For instance, on cognitive assessments with a normal score of 100, toddlers who were never breastfed scored about a 97, on average. Kids who were breastfed for more than six months scored a 104.

Chatzi and her colleagues expected to see more breastfeeding than they did.

"We were surprised by the fact that breastfeeding levels in Greece remain low, even though there is an ongoing effort by the Greek State to promote breastfeeding practices," Chatzi told Reuters Health in an email.

Christakis pointed out that in the United States, about 60 to 80 percent of women start breastfeeding their babies, but by four months less than 30 percent are still breastfeeding.

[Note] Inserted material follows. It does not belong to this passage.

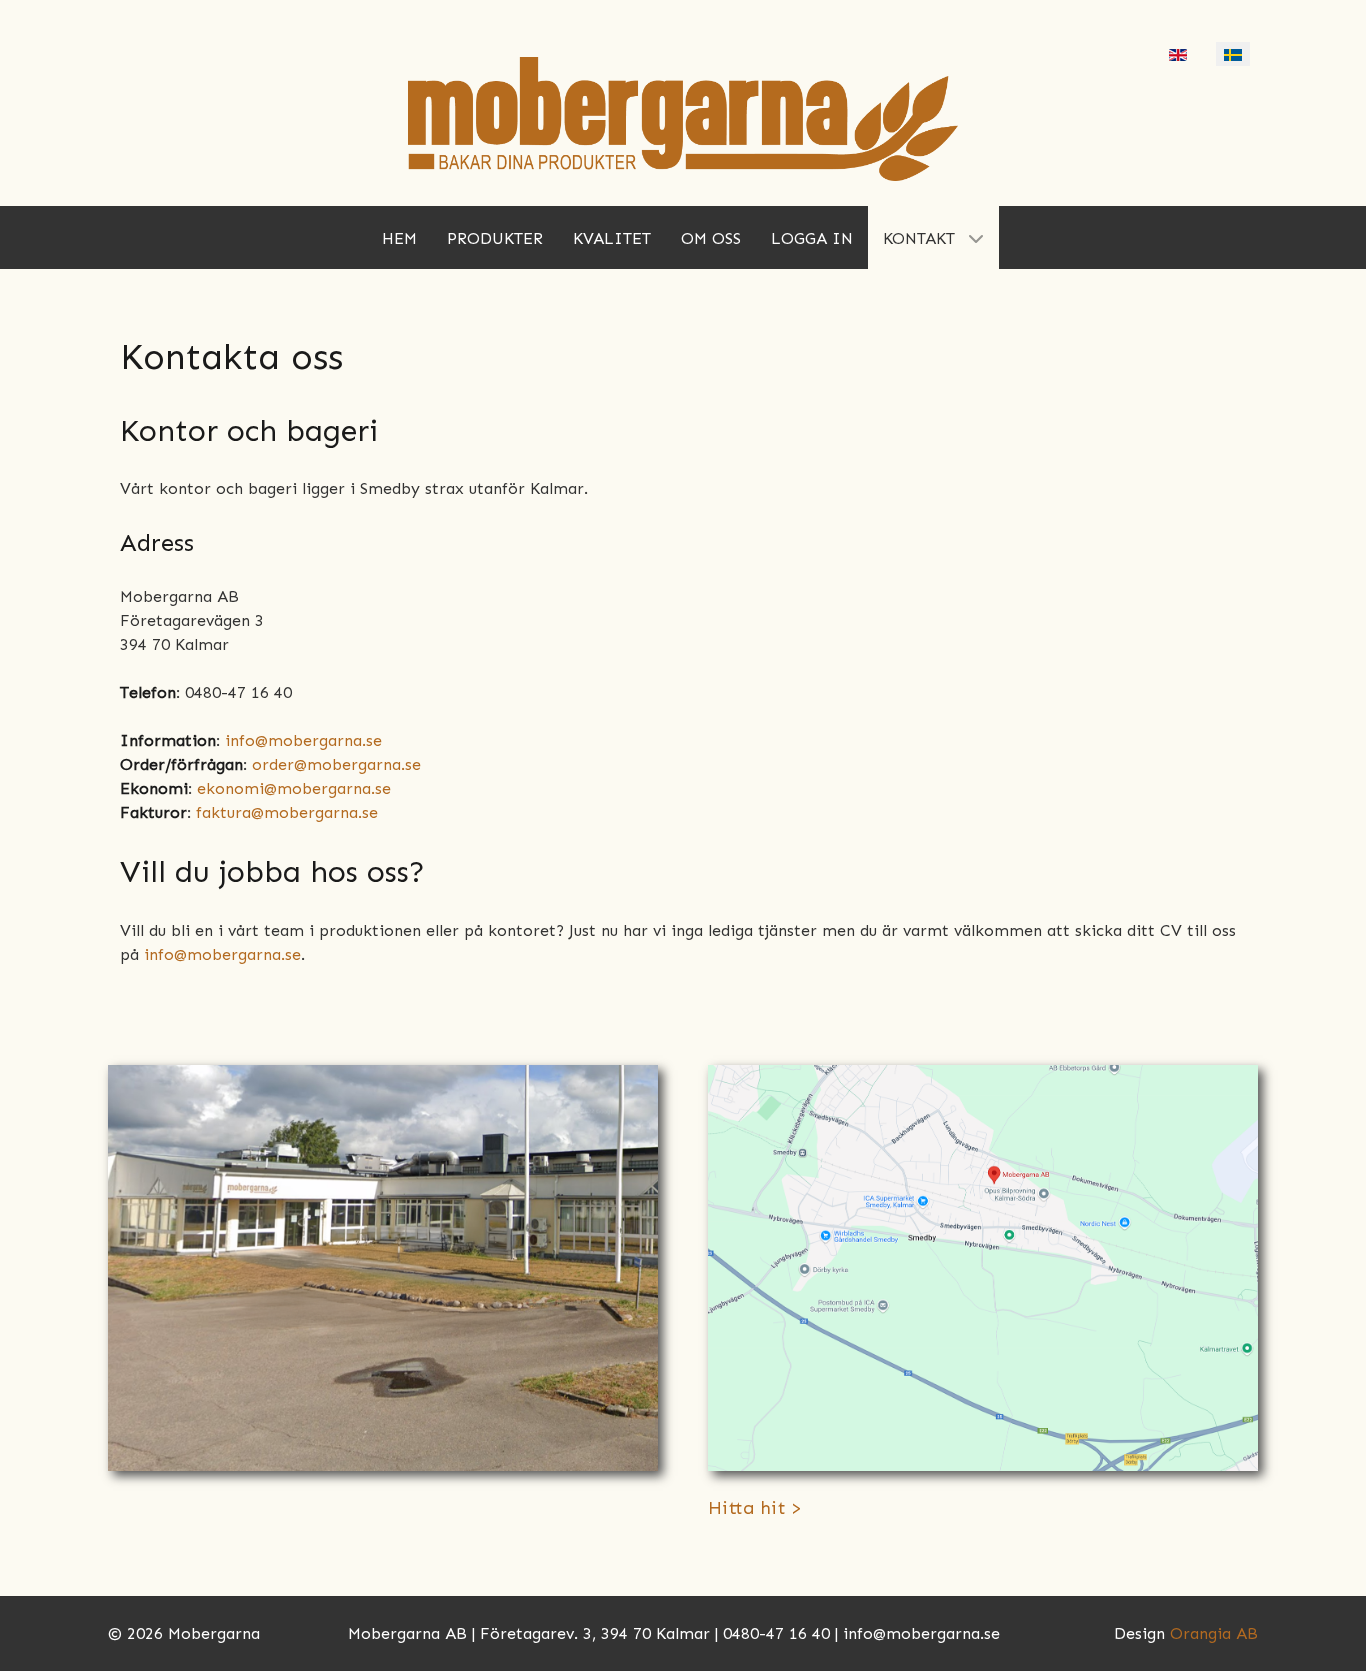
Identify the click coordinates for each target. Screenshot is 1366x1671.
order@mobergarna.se (336, 764)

The World Health Organization recommends exclusive breastfeeding - without any formula or solid food - until a baby is six months old, followed by breastfeeding with the addition of appropriate foods through age two.

"One of the reasons we see such a big drop off in the United States and elsewhere around four months is because women return to work," Christakis said.

"The real challenge we have is with sustaining breast-feeding," he said. "I believe very strongly that we need a public health approach to doing so because these are public health issues - improving child cognition and improving in this case as they showed a child's physical development, benefits society as a whole and society has to support women achieving that goal."

"We need to have baby-friendly work places that help women continue to either breast-feed or pump when they return to work," Christakis said.

"There's that African proverb, 'it takes a village to raise a child,'" he said. "It takes a village to breast-feed a child as well, and all sectors have to contribute."